Now, Klug says, faster computers make it possible to create predictive models based on biologically realistic scenarios that explore interactions between a wide range of such factors, and more accessible software programs such as Matlab and Mathematica allow students to help. Over the next few years, she and her students will work on the models at UTC first, and then they will travel to collaborate with professors at Oxford, UC Santa Cruz, and the University of Zurich.
Once the models have been completed, Dr. Klug and several of her students will travel to Tvärminne Zoological Station, a highly regarded environmental research center on the coast of Finland, where they will test their predictions by studying an unassuming little fish called the sand goby that lives in the Baltic Sea.
Male sand gobies compete intensely to attract females by building nests made of a shell or rock that they cover with sand in order to hide them from predators. Once the female lays her eggs, she swims off to rest and rebuild her strength before mating again. In her absence, the male guards the nest and fans water over the thousands of eggs to provide oxygen. By creating a variety of conditions in large outdoor tanks, with different types of nesting materials and different ratios of male to female gobies, the team will examine their understanding of what factors really lead the sand goby to select one mate over another.

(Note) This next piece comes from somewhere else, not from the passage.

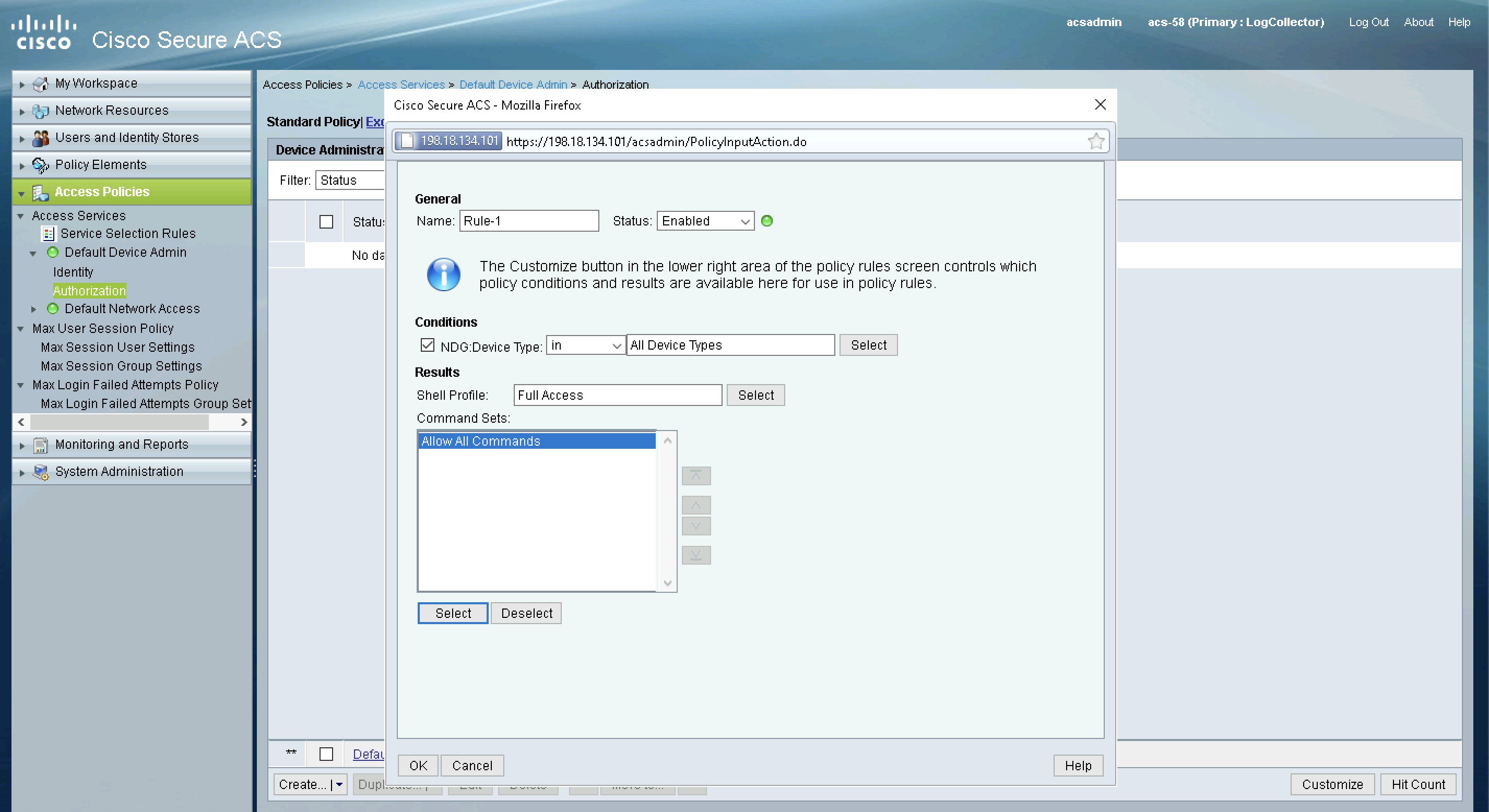Expand the Default Network Access tree node
The image size is (1489, 812).
(33, 309)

In addition to creating opportunities for UTC students, the project also includes work with high school students in UTC’s Gear Up program. For the past few years, Dr. Klug and her students have offered Gear Up participants the opportunity to participate in science activities such as dissecting sharks and simulating firefly mating patterns using flashlights. The NSF funding will allow them to develop bigger and better interactive programs for those students, as well as providing training and teaching materials for at least 20 local high school teachers.
“Giving K-12 students and undergrads the opportunity to do hands-on science early on is really important,” she adds. “The thing that really got me interested in biology was attending a marine biology camp for girls at the University of South Florida the summer after my 8th grade year. That was really the first time that I realized that I could be a scientist and that being a scientist is fun!”
pat
Well done – it’s great to see UTC receive such a prestigious grant and get to see the outstanding professor’s and adjunct professor’s that are working @ UTC.
Kirk Englehardt
Thank you Pat. This is just one example of how our faculty members are having broader impact with their work. We are so proud of Dr. Klug, and all of the professors working to make a difference for the students at UTC.
Kirk Englehardt
Vice Chancellor, Marketing and Communication
University of Tennessee at Chattanooga
Sara Cucuzza
Where can I find information about the graduation on Saturday morning . We are planning to attend.
Thank you,
Cheryl Toomey
Sara, times for commencement are listed here: https://www.utc.edu/records/graduation-information/.
You can find additional information here: http://www.utc.edu/records/graduation-information/commencement-day.php.
Johnny B.
Awesome video and kudos to the UTC faculty and staff for earning a NSF CAREER grant, very cool.